At the very least, I could document the fact that the fields supported by an installation of Dataverse 4 depend on which domain-specific metadata schemas (metadata blocks) have been enabled. http://guides.dataverse.org/en/4.1/user/appendix.html#metadata-references contains a list as of 4.1 but there are other site-specific ("custom") metadata blocks used only by Harvard as of this writing. All metadata blocks are stored as TSV files and then loaded into the system at installation time: https://github.com/IQSS/dataverse/tree/v4.1/scripts/api/data/metadatablocks . When we update these tsv files, we add them to the list of data-driven fields we index into Solr: https://github.com/IQSS/dataverse/blob/v4.1/conf/solr/4.6.0/schema.xml#L328 . You'll see references to the "custom" Harvard-specific blocks like GSD and PSI in that Solr schema config.

Parsing those TSV files is a little rough (#2551) and I wouldn't wish it on any API user so perhaps we should allow API users to interrogate a running Dataverse installation for a list of supported metadata fields. I can imagine this being part of the Search API itself. Maybe you call into /api/search/fields or something...
+ + + +
• **TASK SET**:
**1.** Print the part of the Dataverse comment that opens with the words containing "At the very" and closes with "Solr schema config.".
**2.** According to the Dataverse comment, when are the metadata block TSV files loaded into the system?
Draw only on the Dataverse comment above.
+ + + +
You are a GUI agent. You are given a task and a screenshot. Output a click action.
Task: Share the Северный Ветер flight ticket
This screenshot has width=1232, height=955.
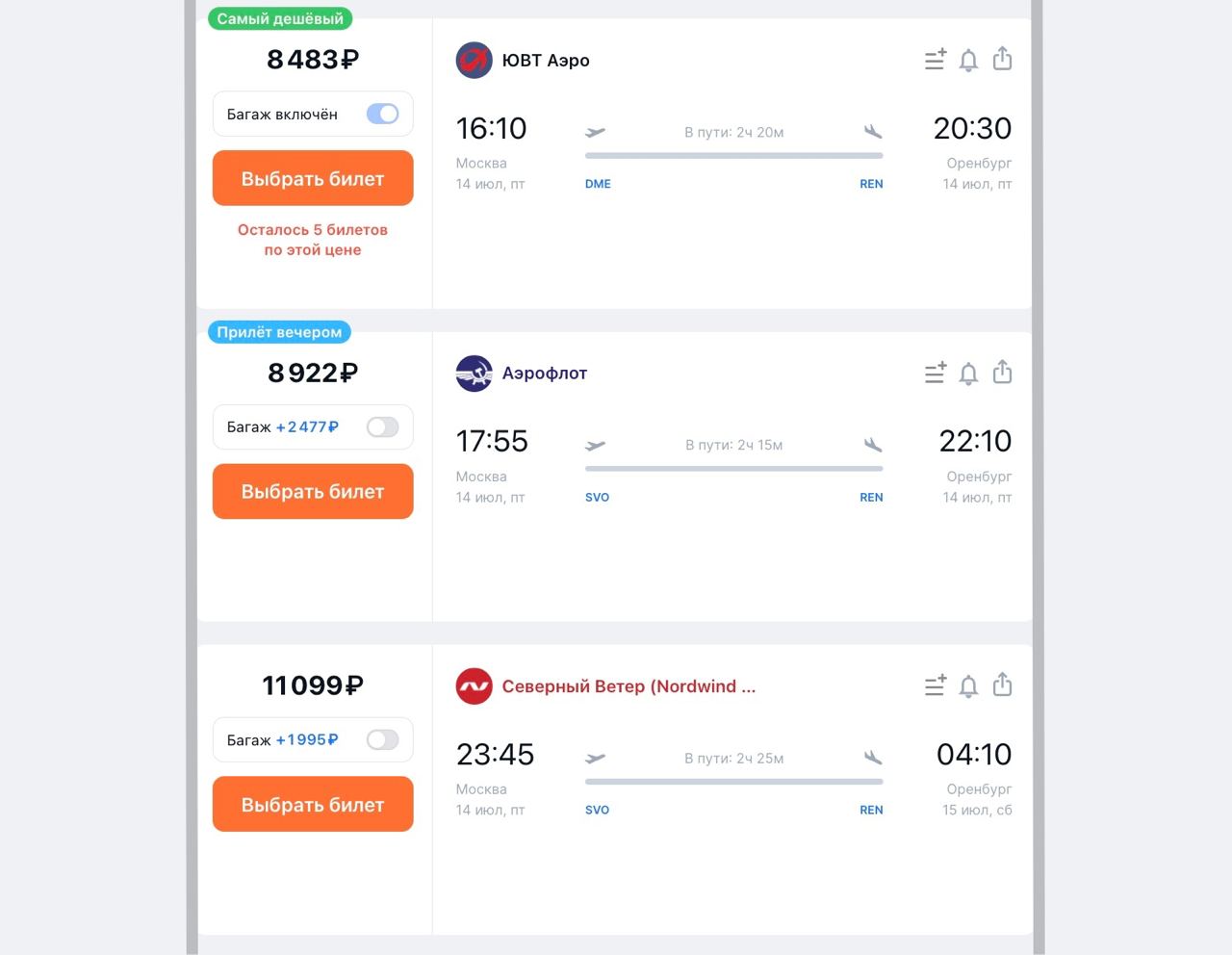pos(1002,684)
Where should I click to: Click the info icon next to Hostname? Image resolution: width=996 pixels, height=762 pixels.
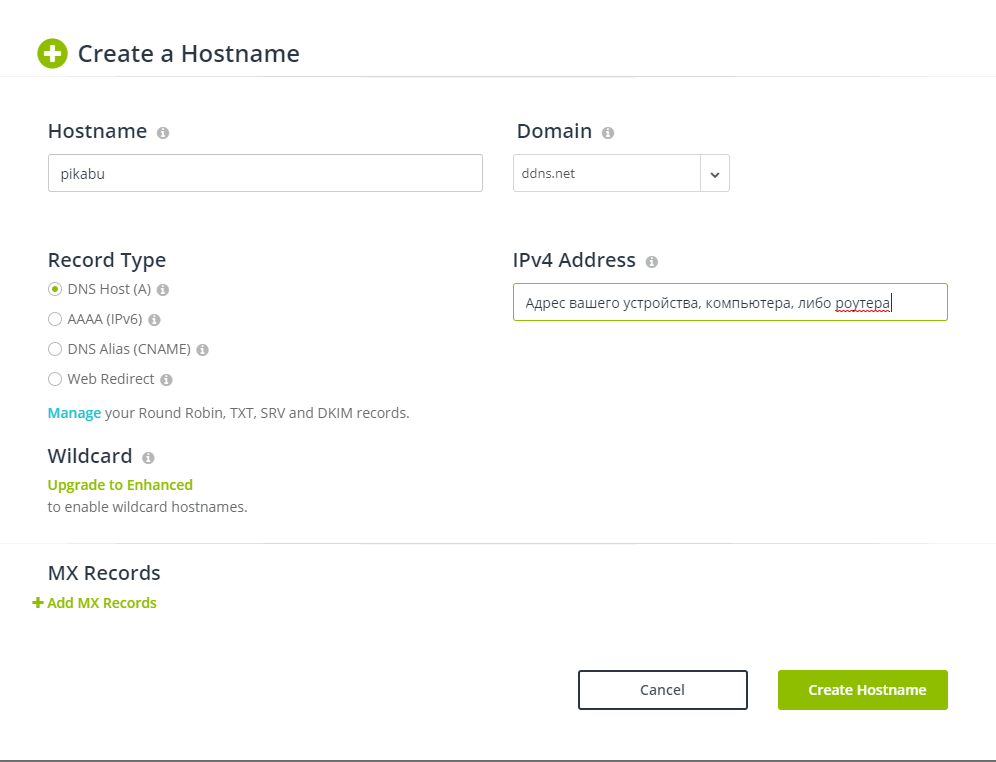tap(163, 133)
+ + + +
• **RESPONSES PER TASK**:
**1.**
At the very least, I could document the fact that the fields supported by an installation of Dataverse 4 depend on which domain-specific metadata schemas (metadata blocks) have been enabled. http://guides.dataverse.org/en/4.1/user/appendix.html#metadata-references contains a list as of 4.1 but there are other site-specific ("custom") metadata blocks used only by Harvard as of this writing. All metadata blocks are stored as TSV files and then loaded into the system at installation time: https://github.com/IQSS/dataverse/tree/v4.1/scripts/api/data/metadatablocks . When we update these tsv files, we add them to the list of data-driven fields we index into Solr: https://github.com/IQSS/dataverse/blob/v4.1/conf/solr/4.6.0/schema.xml#L328 . You'll see references to the "custom" Harvard-specific blocks like GSD and PSI in that Solr schema config.

**2.** At installation time.